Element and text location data
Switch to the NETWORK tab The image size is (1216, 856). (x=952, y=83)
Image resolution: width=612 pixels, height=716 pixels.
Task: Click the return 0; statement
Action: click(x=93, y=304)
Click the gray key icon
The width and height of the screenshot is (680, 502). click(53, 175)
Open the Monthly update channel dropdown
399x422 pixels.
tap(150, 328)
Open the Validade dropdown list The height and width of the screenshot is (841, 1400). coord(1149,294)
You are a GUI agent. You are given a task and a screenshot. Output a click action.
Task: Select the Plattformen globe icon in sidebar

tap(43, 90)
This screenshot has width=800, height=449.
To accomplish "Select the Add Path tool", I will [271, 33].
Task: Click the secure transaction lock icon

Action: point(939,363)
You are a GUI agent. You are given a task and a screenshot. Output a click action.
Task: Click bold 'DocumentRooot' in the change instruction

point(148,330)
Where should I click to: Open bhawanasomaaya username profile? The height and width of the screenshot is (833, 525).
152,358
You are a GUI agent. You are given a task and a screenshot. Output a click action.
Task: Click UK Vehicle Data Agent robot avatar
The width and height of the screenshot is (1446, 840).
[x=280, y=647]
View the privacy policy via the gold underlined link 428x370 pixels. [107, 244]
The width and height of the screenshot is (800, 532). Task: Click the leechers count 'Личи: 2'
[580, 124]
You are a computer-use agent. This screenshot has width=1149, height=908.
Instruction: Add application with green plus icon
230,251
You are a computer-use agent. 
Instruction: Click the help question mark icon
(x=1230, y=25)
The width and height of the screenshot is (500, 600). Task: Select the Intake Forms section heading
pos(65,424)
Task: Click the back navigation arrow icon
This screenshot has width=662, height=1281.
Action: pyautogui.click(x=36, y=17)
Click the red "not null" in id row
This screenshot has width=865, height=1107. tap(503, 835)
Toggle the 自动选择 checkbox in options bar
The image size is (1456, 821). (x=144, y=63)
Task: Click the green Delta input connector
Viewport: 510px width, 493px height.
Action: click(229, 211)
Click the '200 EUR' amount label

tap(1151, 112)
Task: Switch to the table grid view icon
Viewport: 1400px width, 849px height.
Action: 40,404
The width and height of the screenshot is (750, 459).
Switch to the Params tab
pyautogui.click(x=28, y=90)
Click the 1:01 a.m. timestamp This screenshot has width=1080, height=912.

GOAL OF THE EXERCISE. Pull out every line of the material above that contains the string "green", copying each line in full.

TASK SOLUTION.
Instruction: Add application with green plus icon
Task: Click the green Delta input connector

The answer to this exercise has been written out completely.